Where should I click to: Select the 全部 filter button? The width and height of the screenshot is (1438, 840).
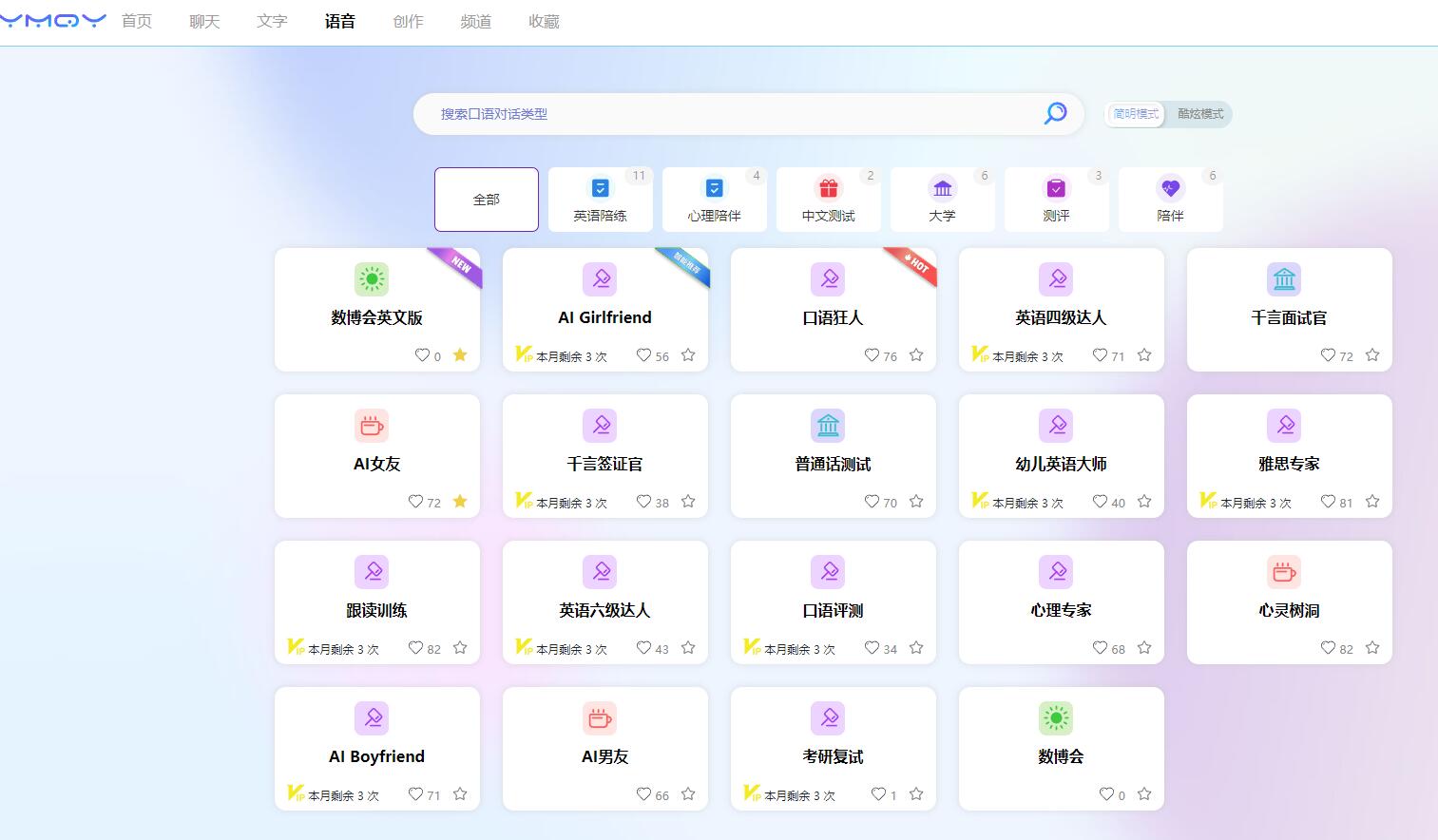486,199
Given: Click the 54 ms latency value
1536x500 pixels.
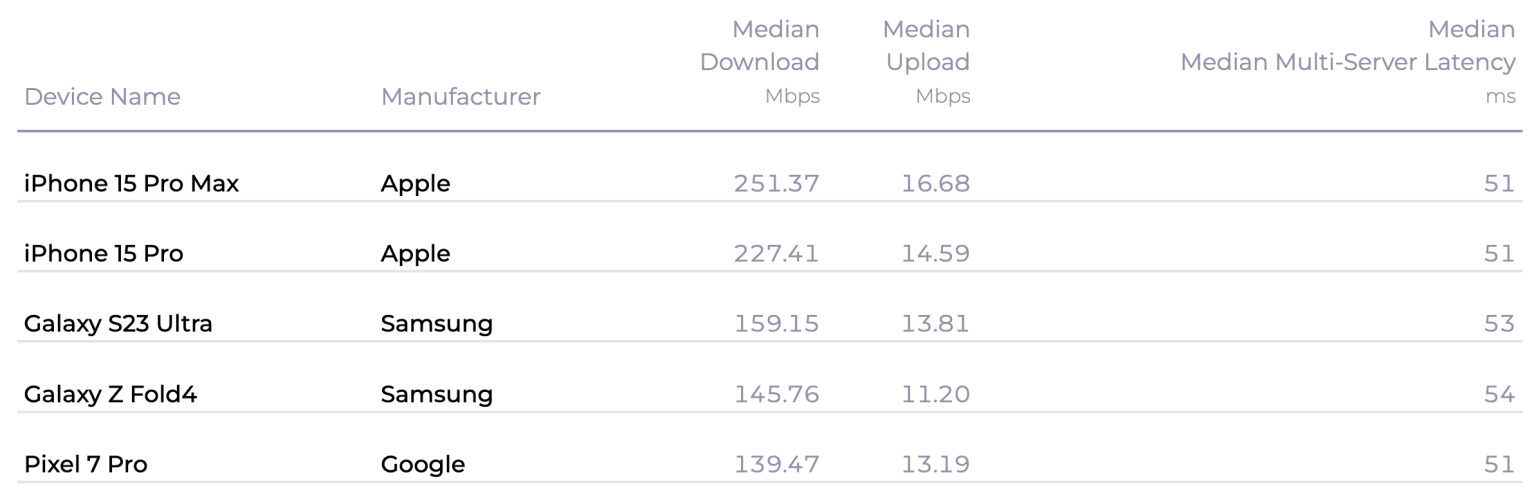Looking at the screenshot, I should 1499,394.
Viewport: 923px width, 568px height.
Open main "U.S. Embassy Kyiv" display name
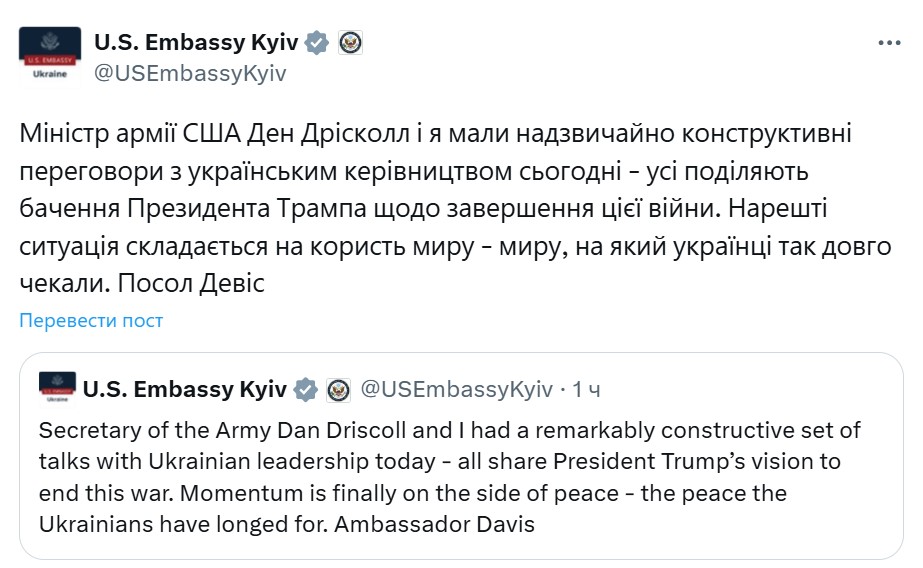pos(197,42)
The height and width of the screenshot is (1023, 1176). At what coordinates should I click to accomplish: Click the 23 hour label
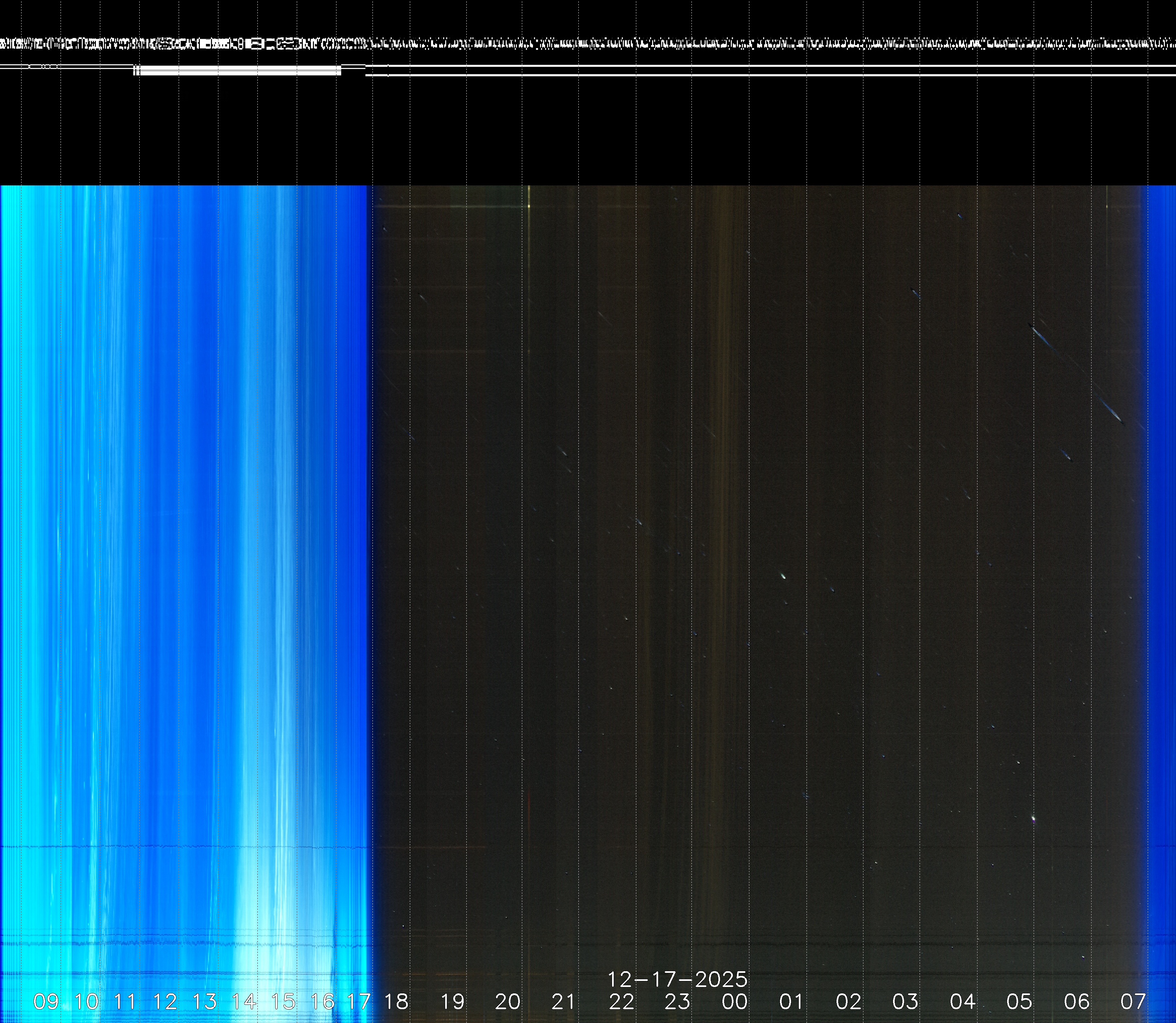[x=677, y=1001]
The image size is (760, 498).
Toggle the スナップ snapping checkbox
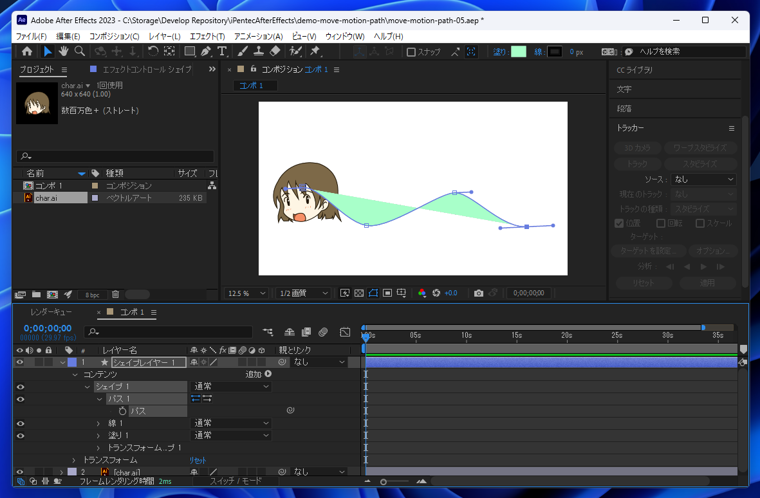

########################################

- [Work to be completed]: Reproduce the listing above line for line, omitting the pictures.

- [Solved problem]:
Where should I click to: Select the 全部 filter button? The width and height of the screenshot is (1438, 840).
486,199
Given: Click the 54 ms latency value
1536x500 pixels.
Looking at the screenshot, I should 1499,394.
Viewport: 923px width, 568px height.
Open main "U.S. Embassy Kyiv" display name
pos(197,42)
The height and width of the screenshot is (1023, 1176). At what coordinates should I click to accomplish: Click the 23 hour label
[x=677, y=1001]
The image size is (760, 498).
Toggle the スナップ snapping checkbox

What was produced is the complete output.